In a large family from North Carolina, Shashi et al. (2000) studied a seemingly novel X-linked mental retardation syndrome with characteristic facial dysmorphic features. Only males were affected over 4 generations. Clinical findings in the 7 living affected males included a moderate degree of mental retardation, coarse facies, puffy eyelids, narrow palpebral fissures, prominent supraorbital ridges, a bulbous nose, prominent lower lip, large ears, obesity, and large testes. Cephalometric measurements suggested that the affected males had a distinctive craniofacial skeletal structure, when compared with normative measurements. Obligate-carrier females had no mental retardation, but the results of cephalometric analysis suggested craniofacial dysmorphism intermediate between that of affected males and that of normative control individuals. Unaffected male relatives showed no clinical or cephalometric resemblance to affected males. The blood-lymphocyte karyotype and the results of DNA analysis for fragile X syndrome (300624) and of other routine investigations were normal.

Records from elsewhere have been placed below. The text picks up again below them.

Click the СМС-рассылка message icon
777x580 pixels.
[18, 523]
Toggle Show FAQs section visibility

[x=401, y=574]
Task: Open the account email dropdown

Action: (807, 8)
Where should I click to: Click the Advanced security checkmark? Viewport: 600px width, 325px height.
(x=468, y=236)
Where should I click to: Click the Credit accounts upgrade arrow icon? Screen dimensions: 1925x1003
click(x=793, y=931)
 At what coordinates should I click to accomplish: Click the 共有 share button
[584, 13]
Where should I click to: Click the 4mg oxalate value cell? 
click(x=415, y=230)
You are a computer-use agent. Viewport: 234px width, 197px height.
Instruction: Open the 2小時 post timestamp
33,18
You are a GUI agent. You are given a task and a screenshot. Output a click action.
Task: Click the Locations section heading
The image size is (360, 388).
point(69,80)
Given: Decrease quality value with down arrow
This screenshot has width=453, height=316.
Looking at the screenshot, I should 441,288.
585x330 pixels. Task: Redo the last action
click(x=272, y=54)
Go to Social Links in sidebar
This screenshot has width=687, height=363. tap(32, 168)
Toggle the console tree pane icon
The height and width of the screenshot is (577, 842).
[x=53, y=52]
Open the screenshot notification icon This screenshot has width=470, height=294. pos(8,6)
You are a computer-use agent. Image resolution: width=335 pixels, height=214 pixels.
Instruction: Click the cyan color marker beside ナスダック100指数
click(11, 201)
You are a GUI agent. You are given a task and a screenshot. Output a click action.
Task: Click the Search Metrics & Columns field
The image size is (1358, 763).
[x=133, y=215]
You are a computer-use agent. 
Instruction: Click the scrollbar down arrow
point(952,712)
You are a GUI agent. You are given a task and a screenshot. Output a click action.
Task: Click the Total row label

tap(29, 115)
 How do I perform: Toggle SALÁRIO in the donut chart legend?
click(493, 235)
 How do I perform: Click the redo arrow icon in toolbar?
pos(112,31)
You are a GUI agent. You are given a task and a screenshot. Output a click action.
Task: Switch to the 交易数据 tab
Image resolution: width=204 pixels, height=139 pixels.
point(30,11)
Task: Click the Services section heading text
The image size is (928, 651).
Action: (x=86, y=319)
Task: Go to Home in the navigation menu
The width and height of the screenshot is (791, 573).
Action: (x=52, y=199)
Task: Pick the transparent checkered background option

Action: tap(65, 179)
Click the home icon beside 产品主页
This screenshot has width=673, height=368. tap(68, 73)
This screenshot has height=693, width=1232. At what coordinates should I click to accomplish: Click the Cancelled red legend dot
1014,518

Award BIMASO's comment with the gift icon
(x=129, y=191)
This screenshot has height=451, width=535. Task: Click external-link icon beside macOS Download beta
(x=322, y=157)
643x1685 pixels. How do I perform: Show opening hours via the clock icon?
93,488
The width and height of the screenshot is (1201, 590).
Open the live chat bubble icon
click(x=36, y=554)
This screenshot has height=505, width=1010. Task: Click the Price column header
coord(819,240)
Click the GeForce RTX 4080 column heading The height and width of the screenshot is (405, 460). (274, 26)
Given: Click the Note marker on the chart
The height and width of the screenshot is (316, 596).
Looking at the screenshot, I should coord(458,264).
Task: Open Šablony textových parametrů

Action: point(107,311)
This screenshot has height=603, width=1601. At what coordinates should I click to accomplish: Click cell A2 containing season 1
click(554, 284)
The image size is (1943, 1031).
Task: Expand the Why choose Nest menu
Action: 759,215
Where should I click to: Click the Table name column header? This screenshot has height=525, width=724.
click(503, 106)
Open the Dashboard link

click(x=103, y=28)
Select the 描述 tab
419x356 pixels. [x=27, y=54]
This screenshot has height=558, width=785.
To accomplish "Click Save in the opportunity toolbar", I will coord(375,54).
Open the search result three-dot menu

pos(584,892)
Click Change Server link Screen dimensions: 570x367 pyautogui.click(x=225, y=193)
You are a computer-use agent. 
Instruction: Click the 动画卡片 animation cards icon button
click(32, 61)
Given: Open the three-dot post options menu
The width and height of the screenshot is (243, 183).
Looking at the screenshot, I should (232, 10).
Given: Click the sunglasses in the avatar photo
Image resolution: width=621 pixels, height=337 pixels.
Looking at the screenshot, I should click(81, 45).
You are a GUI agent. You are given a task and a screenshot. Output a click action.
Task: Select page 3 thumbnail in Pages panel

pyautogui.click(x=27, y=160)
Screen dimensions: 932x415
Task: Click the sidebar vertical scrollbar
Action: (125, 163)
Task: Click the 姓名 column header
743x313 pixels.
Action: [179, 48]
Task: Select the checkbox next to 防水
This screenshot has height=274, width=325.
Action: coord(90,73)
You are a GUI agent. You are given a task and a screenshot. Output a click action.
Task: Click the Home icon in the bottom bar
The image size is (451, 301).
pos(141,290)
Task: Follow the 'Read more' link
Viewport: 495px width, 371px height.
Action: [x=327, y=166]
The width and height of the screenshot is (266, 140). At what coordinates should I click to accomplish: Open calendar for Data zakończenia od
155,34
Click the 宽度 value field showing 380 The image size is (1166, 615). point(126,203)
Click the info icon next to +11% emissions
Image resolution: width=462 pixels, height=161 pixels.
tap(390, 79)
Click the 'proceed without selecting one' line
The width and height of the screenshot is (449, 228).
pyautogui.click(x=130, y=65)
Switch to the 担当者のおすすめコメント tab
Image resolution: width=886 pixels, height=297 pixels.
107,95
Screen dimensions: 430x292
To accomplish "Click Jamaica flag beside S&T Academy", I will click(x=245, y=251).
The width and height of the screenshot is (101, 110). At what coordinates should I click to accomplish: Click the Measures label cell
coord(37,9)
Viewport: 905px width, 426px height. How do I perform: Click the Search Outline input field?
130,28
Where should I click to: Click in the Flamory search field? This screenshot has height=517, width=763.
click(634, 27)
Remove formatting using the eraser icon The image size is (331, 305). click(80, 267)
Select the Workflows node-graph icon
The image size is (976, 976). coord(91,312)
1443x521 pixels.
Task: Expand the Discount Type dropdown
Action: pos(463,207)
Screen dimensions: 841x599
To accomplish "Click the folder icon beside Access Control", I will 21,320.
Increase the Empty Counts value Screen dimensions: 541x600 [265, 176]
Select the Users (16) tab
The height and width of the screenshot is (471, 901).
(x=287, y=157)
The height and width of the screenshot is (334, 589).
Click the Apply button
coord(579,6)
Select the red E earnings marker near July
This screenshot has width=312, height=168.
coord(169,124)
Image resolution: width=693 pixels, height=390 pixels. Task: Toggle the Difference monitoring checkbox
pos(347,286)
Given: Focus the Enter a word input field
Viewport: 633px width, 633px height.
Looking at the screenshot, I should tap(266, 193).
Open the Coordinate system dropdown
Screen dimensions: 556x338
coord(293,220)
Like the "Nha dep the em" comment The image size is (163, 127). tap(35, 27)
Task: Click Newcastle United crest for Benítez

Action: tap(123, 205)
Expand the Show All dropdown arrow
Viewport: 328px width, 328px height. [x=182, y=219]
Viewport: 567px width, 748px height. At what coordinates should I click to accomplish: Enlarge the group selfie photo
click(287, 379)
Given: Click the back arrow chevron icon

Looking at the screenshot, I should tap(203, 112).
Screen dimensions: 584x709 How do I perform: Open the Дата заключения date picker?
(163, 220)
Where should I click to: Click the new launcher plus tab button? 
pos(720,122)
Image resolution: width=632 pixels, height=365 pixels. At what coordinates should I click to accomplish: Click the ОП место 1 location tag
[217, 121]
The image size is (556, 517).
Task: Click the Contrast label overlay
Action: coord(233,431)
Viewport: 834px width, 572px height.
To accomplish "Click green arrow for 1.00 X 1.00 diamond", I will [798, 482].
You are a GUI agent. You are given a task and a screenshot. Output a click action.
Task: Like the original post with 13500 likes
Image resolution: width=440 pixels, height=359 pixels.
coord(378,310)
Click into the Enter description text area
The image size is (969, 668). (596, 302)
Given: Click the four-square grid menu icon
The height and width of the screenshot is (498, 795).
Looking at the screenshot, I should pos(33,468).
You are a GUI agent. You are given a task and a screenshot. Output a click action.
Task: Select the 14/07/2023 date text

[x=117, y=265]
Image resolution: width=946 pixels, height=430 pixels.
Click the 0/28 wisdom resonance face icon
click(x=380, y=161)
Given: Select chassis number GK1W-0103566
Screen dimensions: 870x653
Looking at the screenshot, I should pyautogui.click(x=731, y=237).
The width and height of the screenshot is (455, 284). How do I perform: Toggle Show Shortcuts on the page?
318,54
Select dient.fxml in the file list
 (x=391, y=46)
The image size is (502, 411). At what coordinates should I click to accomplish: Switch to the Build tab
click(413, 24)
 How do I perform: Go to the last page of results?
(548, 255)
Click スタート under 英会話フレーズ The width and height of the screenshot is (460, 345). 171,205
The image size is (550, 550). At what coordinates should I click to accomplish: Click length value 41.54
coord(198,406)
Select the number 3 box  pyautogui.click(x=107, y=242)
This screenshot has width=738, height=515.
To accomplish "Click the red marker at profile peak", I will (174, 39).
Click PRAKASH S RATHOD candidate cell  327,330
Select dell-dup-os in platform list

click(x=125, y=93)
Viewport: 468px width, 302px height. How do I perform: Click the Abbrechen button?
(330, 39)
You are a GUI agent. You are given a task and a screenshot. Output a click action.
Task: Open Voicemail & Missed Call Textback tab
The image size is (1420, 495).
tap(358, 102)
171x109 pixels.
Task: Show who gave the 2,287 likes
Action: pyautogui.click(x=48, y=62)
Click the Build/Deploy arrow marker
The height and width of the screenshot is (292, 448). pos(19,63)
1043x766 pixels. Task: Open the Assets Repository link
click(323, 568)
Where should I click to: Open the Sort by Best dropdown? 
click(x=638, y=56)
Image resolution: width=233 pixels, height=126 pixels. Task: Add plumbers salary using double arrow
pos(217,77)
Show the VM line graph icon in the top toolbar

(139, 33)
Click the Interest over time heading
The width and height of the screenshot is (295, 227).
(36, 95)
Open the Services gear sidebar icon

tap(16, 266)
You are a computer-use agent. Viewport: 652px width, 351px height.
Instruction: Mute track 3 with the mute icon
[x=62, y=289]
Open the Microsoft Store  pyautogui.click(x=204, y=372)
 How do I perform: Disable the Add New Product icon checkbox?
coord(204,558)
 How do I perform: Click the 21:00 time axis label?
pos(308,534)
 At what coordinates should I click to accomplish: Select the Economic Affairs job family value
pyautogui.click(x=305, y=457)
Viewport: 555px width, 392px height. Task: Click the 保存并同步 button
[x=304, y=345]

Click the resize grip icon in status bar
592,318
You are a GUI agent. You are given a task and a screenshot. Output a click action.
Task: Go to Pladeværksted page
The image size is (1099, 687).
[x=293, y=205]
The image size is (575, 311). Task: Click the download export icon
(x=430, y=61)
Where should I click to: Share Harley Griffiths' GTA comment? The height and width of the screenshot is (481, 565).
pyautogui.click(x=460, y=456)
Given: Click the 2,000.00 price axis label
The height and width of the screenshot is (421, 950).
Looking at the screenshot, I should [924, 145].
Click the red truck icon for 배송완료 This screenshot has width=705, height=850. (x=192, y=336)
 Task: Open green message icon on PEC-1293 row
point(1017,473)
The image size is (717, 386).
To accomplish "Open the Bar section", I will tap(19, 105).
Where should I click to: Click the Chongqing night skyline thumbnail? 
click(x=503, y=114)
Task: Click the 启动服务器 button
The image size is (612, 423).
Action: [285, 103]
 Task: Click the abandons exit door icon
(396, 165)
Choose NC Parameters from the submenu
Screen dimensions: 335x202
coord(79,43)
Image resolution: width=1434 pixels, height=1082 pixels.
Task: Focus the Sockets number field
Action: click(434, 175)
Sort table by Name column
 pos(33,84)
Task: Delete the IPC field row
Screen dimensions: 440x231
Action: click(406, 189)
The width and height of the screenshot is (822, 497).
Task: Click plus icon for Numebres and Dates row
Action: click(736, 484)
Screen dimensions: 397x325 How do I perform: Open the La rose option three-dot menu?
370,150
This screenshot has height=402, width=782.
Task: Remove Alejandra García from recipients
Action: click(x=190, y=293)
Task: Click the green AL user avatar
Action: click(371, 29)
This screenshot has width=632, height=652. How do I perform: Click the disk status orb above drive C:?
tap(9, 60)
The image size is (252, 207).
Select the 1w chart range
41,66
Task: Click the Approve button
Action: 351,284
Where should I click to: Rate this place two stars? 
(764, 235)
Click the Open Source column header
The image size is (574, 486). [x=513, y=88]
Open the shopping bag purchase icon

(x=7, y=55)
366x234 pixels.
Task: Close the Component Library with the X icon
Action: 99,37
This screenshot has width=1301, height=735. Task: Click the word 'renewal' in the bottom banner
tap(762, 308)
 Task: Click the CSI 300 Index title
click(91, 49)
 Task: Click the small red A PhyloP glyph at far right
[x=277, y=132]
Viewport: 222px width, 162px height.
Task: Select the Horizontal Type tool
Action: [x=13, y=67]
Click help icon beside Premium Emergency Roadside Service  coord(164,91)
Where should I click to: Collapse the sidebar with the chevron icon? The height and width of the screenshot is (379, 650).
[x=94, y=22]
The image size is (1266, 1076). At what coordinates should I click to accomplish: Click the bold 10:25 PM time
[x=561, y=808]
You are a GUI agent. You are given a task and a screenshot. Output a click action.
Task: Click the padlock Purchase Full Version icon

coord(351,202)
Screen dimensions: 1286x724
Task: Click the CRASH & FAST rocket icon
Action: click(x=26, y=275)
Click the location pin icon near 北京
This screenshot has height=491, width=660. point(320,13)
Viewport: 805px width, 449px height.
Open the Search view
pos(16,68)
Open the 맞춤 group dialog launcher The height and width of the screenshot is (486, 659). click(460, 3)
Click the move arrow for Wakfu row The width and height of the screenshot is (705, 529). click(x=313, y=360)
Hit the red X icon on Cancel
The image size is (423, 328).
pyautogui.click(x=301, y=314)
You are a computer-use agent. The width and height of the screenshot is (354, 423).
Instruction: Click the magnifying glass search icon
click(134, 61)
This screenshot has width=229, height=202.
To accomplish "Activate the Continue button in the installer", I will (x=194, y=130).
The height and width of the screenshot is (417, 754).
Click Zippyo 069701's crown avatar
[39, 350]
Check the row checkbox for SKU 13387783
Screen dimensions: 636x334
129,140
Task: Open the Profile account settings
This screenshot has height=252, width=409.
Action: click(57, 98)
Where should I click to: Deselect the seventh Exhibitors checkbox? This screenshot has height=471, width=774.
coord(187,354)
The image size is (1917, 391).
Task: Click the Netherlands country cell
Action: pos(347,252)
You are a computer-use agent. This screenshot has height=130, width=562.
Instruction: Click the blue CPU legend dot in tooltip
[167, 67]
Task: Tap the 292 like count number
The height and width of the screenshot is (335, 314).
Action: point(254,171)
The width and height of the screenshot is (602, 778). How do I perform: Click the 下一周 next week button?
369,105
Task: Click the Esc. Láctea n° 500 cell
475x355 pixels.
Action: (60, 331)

Shashi et al. (2015) provided follow-up of the family reported by Shashi et al. (2000). One of the original affected individuals died of age-related complications in his eighties, and an additional 13-year-old male family member had features consistent with the disorder. Four affected individuals developed bilateral sensorineural hearing loss in their early fifties.

Mapping

By linkage analysis with polymorphic DNA markers spanning the X chromosome in a large family with an X-linked mental retardation syndrome, Shashi et al. (2000) established linkage to Xq26-q27. A maximum lod score of 3.1 was obtained at marker DXS1047 (recombination fraction of 0.0). Shashi et al. (2000) concluded that the features in this family were not consistent with those seen in any previously delineated forms of X-linked mental retardation, including those with a similar phenotype and those that had been mapped in close proximity.

Genetic Heterogeneity

Castro et al. (2003) described a family with mental retardation in 2 brothers. The pedigree was consistent with either X-linked mental retardation or autosomal recessive inheritance. The diagnosis of Shashi X-linked mental retardation syndrome was suggested by the clinical features of coarse facies, prominent lower lip, large testes, and obesity. Haplotype analysis in the family with mental retardation described by Castro et al. (2003) was consistent with the localization of Shashi X-linked mental retardation syndrome to chromosome Xq26-q27. Castro et al. (2003) concluded that the family represented a second occurrence of Shashi X-linked mental retardation. Shashi et al. (2015) performed Sanger sequencing of the RBMX gene in the brothers reported by Castro et al. (2003) and did not identify any pathogenic variants, suggesting that these patients have a different disorder.

Molecular Genetics

In all affected males from a family with MRXS11 originally reported by Shashi et al. (2000), Shashi et al. (2015) identified a hemizygous truncating mutation in the RBMX gene (300199.0001). The mutation was found by whole-exome sequencing and confirmed by Sanger sequencing. Functional studies and studies on patient cells were not performed.